An easily staged monologue based on Jesus’ healing of the blind man. Actor would be made to appear late teens to mid twenties. No special sets, lighting, sound or special effects necessary.
Costumes: likely (but not necessarily) traditional
Sample of script
Actor comes on stage.
Eleemosune ( pronounced el-eh-ay-mos-oo'-nay). Tuphlos (pronounced toof-los')
Alms! Blind man!
Alms! Blind man!
These words formed the makeup of my existence. “Help for the blind man!”
Unable to work, I was unable to make my own way in the world. No one hires a blind man. It was, of course, more or less understood that the reason for me being blind from birth was some long-forgotten sin.
A sin committed either by myself, or by my parents. And since my father was Abraham, an elder in the temple, it was conceded that it had to be I who had sinned. My energy was taken up with the matter of staying alive, staying fed and clothed. Although there was indeed more than sufficient time for solitary reflection on such things, it mattered not that much, one way or the other. The immediate was the real concern.
Alms! Blind man! Will someone take pity on the blind man?
Pity! Chuwc! (pronounced khoos) Have pity, show compassion! How degrading!
For all of my 21 years, mine had been a solitary life. Even those few who did not necessarily subscribe to sin being the cause of my infirmity, saw no reason to spend time with blind men, dregs of society.
As for my family, they had their social position to consider. Admission of having an infirm son tended to restrict the social and political future of an aspiring Jewish leader.

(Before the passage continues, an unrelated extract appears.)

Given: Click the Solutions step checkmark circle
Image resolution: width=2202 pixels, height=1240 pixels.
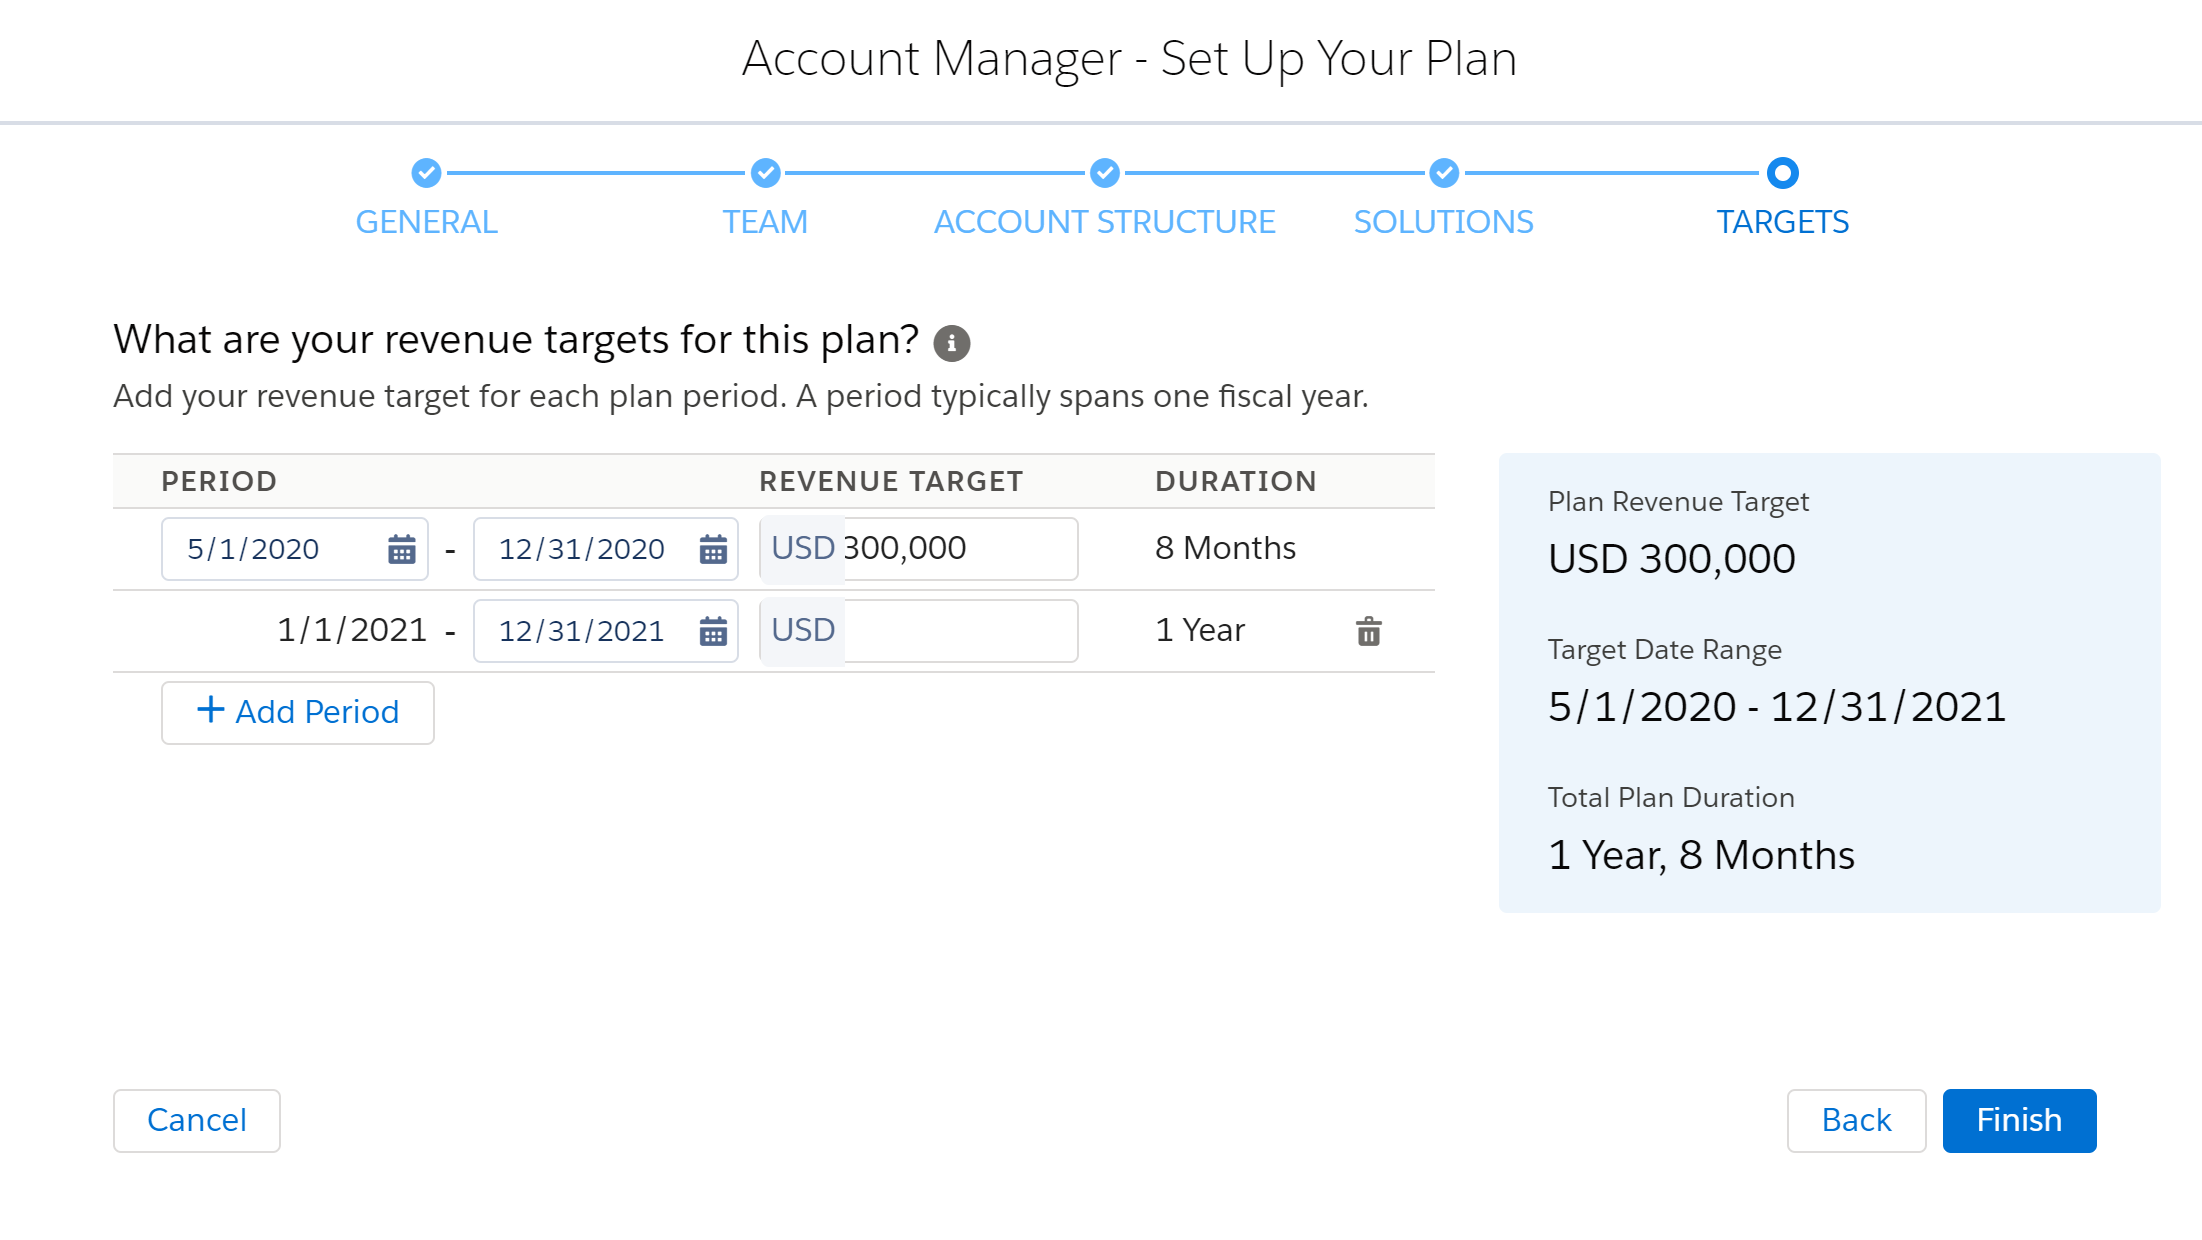Looking at the screenshot, I should point(1443,173).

Not exactly a longed for highlight on one’s resume for advancement in the Sanhedrin.
Besides, what would my family have done for me? Or, with me? Although certainly not penniless, my father could ill afford the expense of a full-time servant to see to my needs. Besides, I am not sure what would be the more degrading, the begging for my existence or the constant awareness of my on-going dependence on my family.
There was neither help, nor hope, for such as I, blind from birth. And so it was that daily I sat there, just outside the gates, waiting resignedly for someone to come and take pity on the blind man.

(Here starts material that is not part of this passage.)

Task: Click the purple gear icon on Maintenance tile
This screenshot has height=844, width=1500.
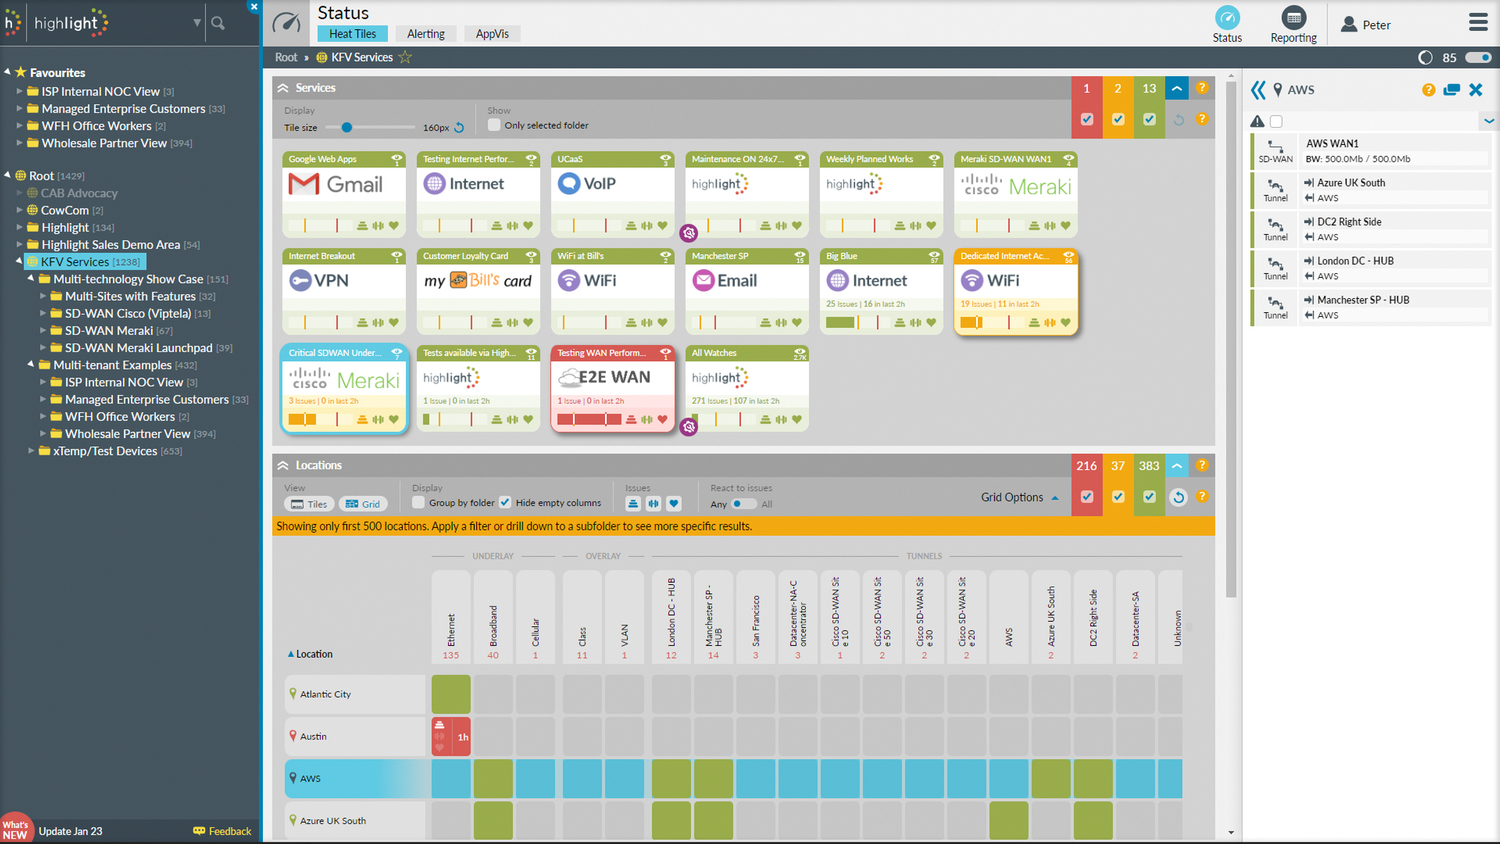Action: (689, 232)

From time to time caravans of the rich or the royal went by with great splendor, pomp and ceremony. The younger beggars among us would then become all excited, expecting great favors to come from these rich hands. The more experienced among us realized all too well that riches and fine breeding, in themselves, do not constitute a giving nature. In fact, it was often those who could least afford it who were most generous.
One Sabbath morning I arrived at the gates early and overheard what sounded like a heated dispute between three elders from the temple and a voice I had not before heard. They seemed to be debating matters of the law of Moses. I had little time for such inane jabber.
Yet, mysteriously I was drawn to the sound of the stranger’s voice, not so much by what he was saying, as by his voice itself. He spoke tenderly of “His Father’s love”. Love, from a father? Was that possible? I thought of my relationship with my father, and I questioned the possibility of feelings even remotely loving.